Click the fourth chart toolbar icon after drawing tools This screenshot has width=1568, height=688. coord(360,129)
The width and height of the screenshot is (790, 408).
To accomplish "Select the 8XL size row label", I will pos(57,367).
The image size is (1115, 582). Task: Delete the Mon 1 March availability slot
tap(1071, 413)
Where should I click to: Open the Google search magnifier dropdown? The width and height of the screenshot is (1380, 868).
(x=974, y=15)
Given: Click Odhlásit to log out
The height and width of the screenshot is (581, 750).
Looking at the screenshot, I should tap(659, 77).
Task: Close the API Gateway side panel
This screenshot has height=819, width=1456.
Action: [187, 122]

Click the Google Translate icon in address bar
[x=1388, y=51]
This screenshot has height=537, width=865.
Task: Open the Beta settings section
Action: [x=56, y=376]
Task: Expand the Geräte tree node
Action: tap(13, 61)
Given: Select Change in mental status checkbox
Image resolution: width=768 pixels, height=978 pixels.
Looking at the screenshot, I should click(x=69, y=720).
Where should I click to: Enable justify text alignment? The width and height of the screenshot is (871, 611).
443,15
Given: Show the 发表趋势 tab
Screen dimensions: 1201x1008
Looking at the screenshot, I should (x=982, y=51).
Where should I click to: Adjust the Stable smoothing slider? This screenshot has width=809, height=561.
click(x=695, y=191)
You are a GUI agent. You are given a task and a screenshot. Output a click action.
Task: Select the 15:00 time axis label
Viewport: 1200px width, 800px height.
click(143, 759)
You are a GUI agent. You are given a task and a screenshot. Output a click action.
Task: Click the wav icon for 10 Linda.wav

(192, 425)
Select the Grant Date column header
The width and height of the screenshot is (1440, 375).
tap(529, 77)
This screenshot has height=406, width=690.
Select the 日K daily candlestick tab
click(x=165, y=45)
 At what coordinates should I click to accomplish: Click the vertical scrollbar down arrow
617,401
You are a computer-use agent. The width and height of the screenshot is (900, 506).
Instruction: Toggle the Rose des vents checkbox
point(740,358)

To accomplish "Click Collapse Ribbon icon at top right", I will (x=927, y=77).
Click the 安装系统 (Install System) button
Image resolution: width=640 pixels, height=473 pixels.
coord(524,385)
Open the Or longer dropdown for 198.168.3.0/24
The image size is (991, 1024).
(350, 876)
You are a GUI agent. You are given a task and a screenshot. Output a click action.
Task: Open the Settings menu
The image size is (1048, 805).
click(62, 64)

*Your assignment*:
Would you output the full listing exactly as given?

*Expected answer*:
Click the fourth chart toolbar icon after drawing tools This screenshot has width=1568, height=688. coord(360,129)
The width and height of the screenshot is (790, 408).
To accomplish "Select the 8XL size row label", I will pos(57,367).
The image size is (1115, 582). Task: Delete the Mon 1 March availability slot
tap(1071, 413)
Where should I click to: Open the Google search magnifier dropdown? The width and height of the screenshot is (1380, 868).
(x=974, y=15)
Given: Click Odhlásit to log out
The height and width of the screenshot is (581, 750).
Looking at the screenshot, I should tap(659, 77).
Task: Close the API Gateway side panel
This screenshot has height=819, width=1456.
Action: [187, 122]

Click the Google Translate icon in address bar
[x=1388, y=51]
This screenshot has height=537, width=865.
Task: Open the Beta settings section
Action: [x=56, y=376]
Task: Expand the Geräte tree node
Action: tap(13, 61)
Given: Select Change in mental status checkbox
Image resolution: width=768 pixels, height=978 pixels.
Looking at the screenshot, I should click(x=69, y=720).
Where should I click to: Enable justify text alignment? The width and height of the screenshot is (871, 611).
443,15
Given: Show the 发表趋势 tab
Screen dimensions: 1201x1008
Looking at the screenshot, I should (x=982, y=51).
Where should I click to: Adjust the Stable smoothing slider? This screenshot has width=809, height=561.
click(x=695, y=191)
You are a GUI agent. You are given a task and a screenshot. Output a click action.
Task: Select the 15:00 time axis label
Viewport: 1200px width, 800px height.
click(143, 759)
You are a GUI agent. You are given a task and a screenshot. Output a click action.
Task: Click the wav icon for 10 Linda.wav

(192, 425)
Select the Grant Date column header
The width and height of the screenshot is (1440, 375).
tap(529, 77)
This screenshot has height=406, width=690.
Select the 日K daily candlestick tab
click(x=165, y=45)
 At what coordinates should I click to accomplish: Click the vertical scrollbar down arrow
617,401
You are a computer-use agent. The width and height of the screenshot is (900, 506).
Instruction: Toggle the Rose des vents checkbox
point(740,358)

To accomplish "Click Collapse Ribbon icon at top right", I will (x=927, y=77).
Click the 安装系统 (Install System) button
Image resolution: width=640 pixels, height=473 pixels.
coord(524,385)
Open the Or longer dropdown for 198.168.3.0/24
The image size is (991, 1024).
(350, 876)
You are a GUI agent. You are given a task and a screenshot. Output a click action.
Task: Open the Settings menu
The image size is (1048, 805).
click(62, 64)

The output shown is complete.